-- Begin EXCERPTED DATA --

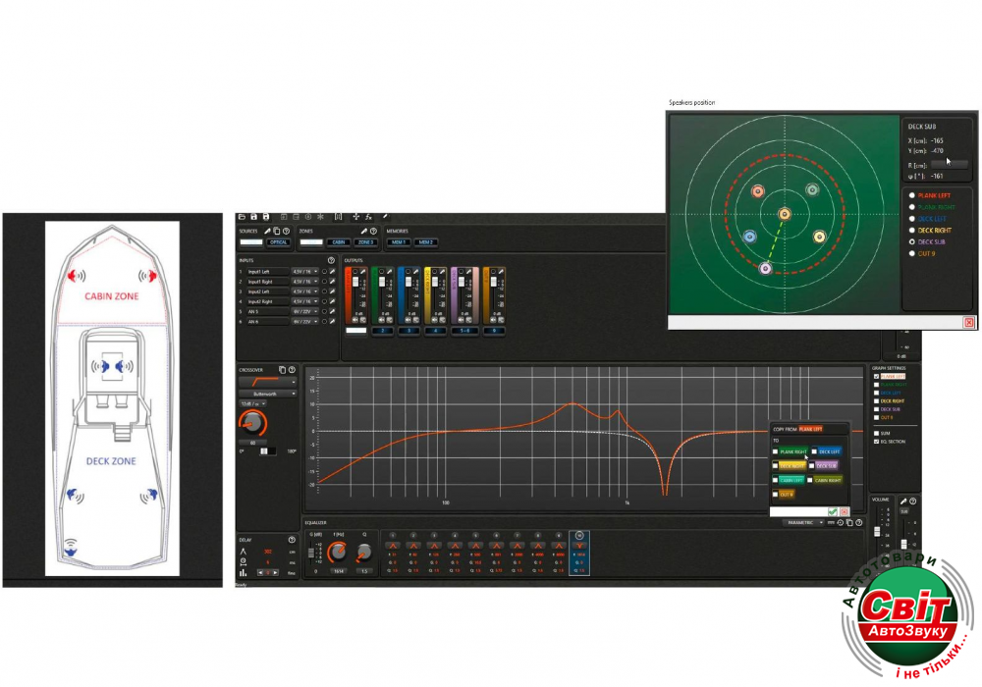Click the OPTICAL source button
Viewport: 982px width, 687px height.
tap(278, 241)
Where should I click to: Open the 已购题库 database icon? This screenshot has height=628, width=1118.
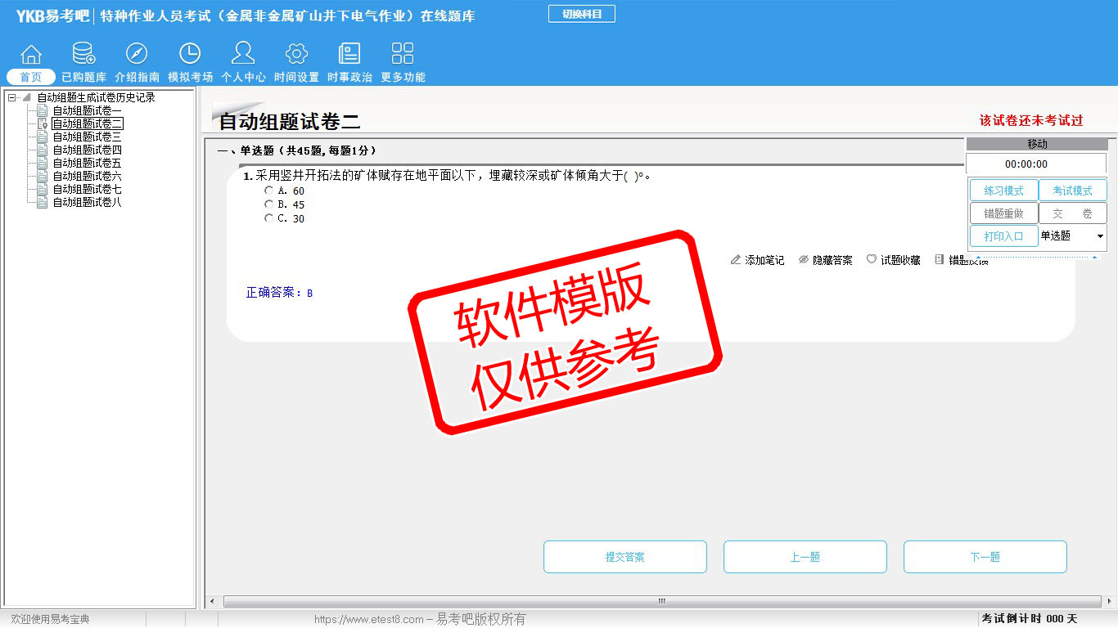coord(83,55)
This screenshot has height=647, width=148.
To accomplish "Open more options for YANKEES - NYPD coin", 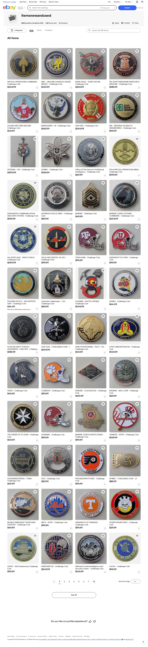I will click(139, 440).
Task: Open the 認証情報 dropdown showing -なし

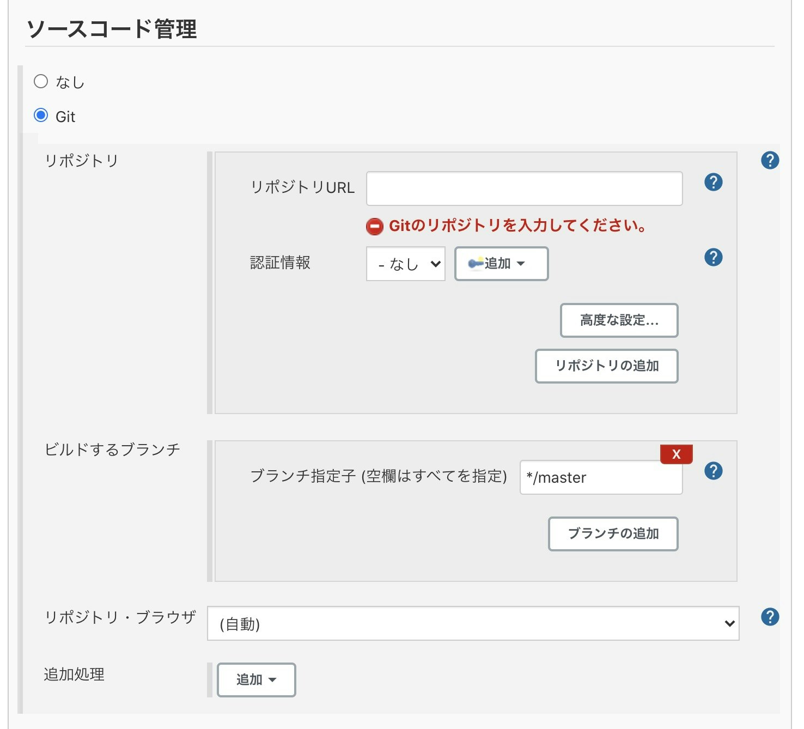Action: [x=405, y=264]
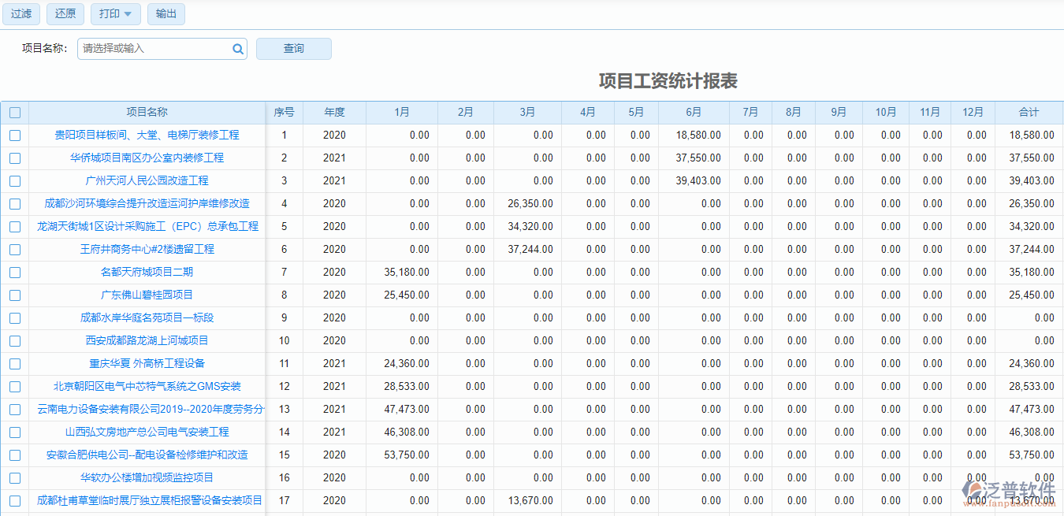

-- End EXCERPTED DATA --

— TASK BRIEF —
Count the rows above that contain the string "width", and give only the number.

— RESULT —
3